■ **REQUIRED WORK**:
A: Answer these questions from the C programming excerpt:
(i) What is the name of the example program?
(ii) Which function outputs the message to the standard error device?
(iii) What is passed to that function as its first argument?
B: The C programming excerpt has a sentence beginning "You could read in a line of data." List, in order, every step that sentence describes.

■ **PAGE EXTRACT**:
□ □ □

IS THAT REALLY USEFUL?
It seems sort of silly to read input data from within the computer but
it does have a real purpose. It is possible to read data from an input
device using any of the standard functions and then do a format conversion
in memory. You could read in a line of data, look at a few significant
characters, then use these formatted input routines to reduce the line
of data to internal representation. That would sure beat writing your own
data formatting routines.
STANDARD ERROR OUTPUT
Example program ------> SPECIAL.C
Sometimes it is desirable to redirect the output from the standard output
device to a file. However, you may still want the error messages to go
to the standard output device, in our case the monitor. This next function
allows you to do that. Load and display SPECIAL.C for an example of this
new function.
The program consists of a loop with two messages output, one to the
standard output device and the other to the standard error device. The
message to the standard error device is output with the function fprintf()
and includes the device name stderr as the first argument. Other
than those two small changes, it is the same as our standard printf()
function. (You will see more of the fprintf() function in the next
chapter, but its operation fit in better as a part of this chapter.) Ignore
the line with the exit for the moment, we will return to it.

□ □ □

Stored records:
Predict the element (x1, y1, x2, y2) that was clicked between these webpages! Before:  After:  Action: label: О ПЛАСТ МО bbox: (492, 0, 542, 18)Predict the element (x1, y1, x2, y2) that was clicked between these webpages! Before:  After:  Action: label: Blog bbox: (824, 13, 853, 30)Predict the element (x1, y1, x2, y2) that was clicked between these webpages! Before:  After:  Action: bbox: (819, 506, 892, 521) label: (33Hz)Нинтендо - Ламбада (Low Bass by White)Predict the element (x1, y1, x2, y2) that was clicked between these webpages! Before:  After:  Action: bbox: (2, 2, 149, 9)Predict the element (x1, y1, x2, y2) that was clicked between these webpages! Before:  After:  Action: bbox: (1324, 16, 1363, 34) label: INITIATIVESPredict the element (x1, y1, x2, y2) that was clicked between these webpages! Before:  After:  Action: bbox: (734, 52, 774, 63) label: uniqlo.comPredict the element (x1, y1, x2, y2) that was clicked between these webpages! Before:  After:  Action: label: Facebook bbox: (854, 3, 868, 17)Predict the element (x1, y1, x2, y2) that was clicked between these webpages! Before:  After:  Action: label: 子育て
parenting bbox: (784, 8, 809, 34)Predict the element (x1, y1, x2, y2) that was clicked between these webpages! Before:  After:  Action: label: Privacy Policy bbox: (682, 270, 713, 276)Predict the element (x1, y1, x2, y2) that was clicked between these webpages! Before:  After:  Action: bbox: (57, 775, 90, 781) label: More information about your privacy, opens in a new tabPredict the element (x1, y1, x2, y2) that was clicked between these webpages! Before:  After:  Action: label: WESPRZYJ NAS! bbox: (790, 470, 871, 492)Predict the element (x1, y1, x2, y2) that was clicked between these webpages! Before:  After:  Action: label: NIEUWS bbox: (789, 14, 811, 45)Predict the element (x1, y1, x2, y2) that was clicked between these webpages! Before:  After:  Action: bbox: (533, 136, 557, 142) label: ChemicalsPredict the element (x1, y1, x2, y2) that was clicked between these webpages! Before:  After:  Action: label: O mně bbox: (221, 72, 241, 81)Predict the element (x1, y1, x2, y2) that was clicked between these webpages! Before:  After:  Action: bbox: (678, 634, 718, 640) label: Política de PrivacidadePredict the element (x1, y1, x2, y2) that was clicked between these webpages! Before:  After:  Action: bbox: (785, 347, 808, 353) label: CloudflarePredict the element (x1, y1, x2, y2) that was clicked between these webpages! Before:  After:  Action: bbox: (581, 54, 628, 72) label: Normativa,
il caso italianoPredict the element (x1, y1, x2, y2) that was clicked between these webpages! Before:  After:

□ □ □

■ **ANSWERS FOR EACH ITEM**:
A:
(i) SPECIAL.C
(ii) fprintf()
(iii) The device name stderr

B:
1. Read in a line of data.
2. Look at a few significant characters.
3. Use the formatted input routines to reduce the line of data to internal representation.